Os dados são da Pesquisa Conjuntural do Comércio Varejista do Estado de São Paulo (PCCV), realizada mensalmente pela Federação do Comércio de Bens, Serviços e Turismo do Estado de São Paulo (FecomercioSP), com base em informações da Secretaria da Fazenda do Estado de São Paulo (Sefaz-SP).

Das nove atividades pesquisadas, sete mostraram aumento em seu faturamento real em relação a junho do ano passado, com destaque para o grupo outras atividades (6,1%) – em que predomina o varejo de combustíveis –e eletrodomésticos, eletrônicos e lojas de departamentos (10,5%).

Somadas, essas altas contribuíram para o resultado geral com 2 pontos porcentuais.

Segundo a assessoria econômica da Entidade, os resultados de vendas do varejo em junho afastaram os temores de impactos mais profundos da paralisação dos caminhoneiros sobre a atividade. Esses reflexos ficaram restritos a maio.

Além disso, os resultados de junho, em termos gerais, podem ser qualificados como positivos, considerando os reflexos observados em outros indicadores de atividade, como na indústria, e, principalmente, sobre a inflação, que subiu de forma vigorosa entre maio e junho.

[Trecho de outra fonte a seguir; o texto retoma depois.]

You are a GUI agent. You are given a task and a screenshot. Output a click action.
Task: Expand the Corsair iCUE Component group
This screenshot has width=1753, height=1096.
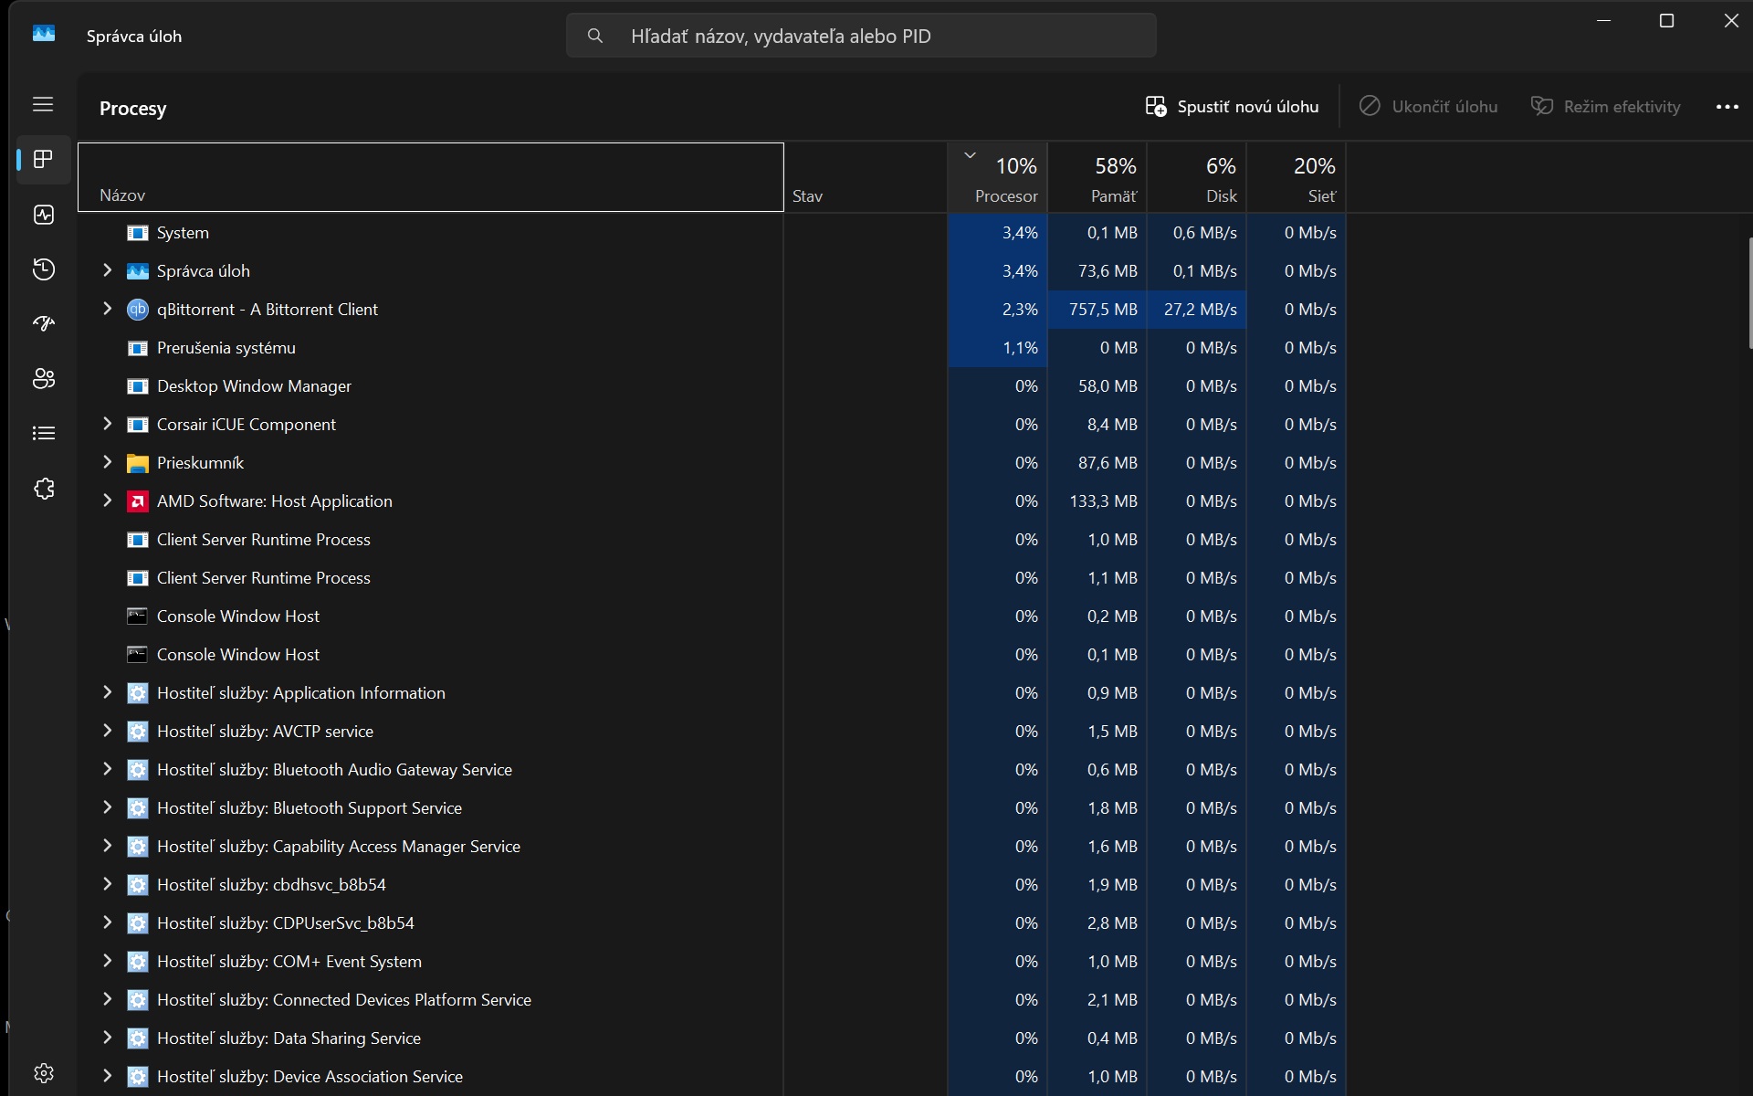107,424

A manutenção do ritmo de vendas em padrões positivos, dessa forma, indica que, ao mesmo tempo que a intenção de consumo permaneceu estável, a tendência para o comportamento do varejo até o fim do ano também segue em patamares otimistas, avalia a FecomercioSP.

As turbulências políticas refletidas no mercado de câmbio e nas Bolsas são elementos importantes para definição do comportamento do varejo até o fim de 2018. No momento, assume-se como tendências, que devem prevalecer até o final do ano, um cenário de inflação sob controle e manutenção e de equilíbrio no quadro institucional e político.

Entretanto, isso não exclui atenção para a intensidade que esses efeitos terão sobre o comportamento futuro dos preços, pois disso dependerá a manutenção do ritmo de vendas observado até agora. Ainda de acordo com a Federação, considerando os resultados recentes de vendas, as projeções apontam para um crescimento anual ao redor de 4% em 2018, um ponto abaixo da estimativa anterior.